Collected data
* * *

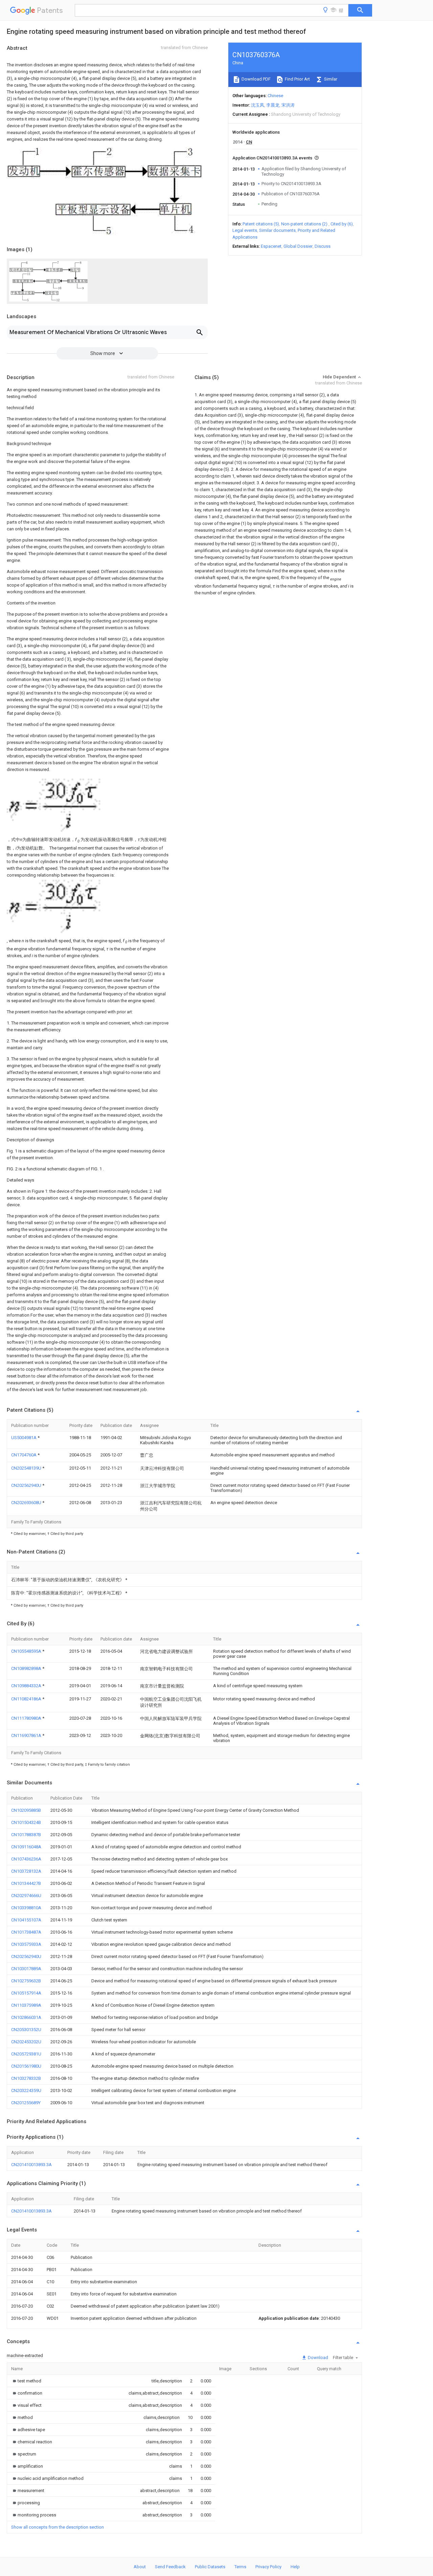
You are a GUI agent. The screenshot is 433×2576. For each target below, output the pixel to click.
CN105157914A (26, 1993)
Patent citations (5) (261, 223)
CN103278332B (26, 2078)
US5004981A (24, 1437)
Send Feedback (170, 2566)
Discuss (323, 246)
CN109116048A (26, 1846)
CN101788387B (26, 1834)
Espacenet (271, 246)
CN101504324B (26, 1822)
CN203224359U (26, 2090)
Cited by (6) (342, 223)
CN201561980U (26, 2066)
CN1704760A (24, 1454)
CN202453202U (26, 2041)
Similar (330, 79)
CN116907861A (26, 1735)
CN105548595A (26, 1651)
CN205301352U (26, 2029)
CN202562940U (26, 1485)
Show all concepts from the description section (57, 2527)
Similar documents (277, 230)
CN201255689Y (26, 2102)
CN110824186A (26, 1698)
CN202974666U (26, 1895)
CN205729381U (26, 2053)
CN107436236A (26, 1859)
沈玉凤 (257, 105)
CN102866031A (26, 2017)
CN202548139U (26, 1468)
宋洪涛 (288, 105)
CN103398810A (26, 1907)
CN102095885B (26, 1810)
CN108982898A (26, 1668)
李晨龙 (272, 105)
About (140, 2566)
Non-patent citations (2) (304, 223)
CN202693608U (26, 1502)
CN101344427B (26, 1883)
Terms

* * *

* **WORK ITEM**: Transcribe exactly, and only, the lines from the one bearing "About (140, 2566)" through the last line of the entries, counting both.

* **TASK OUTPUT**:
About (140, 2566)
Non-patent citations (2) (304, 223)
CN202693608U (26, 1502)
CN101344427B (26, 1883)
Terms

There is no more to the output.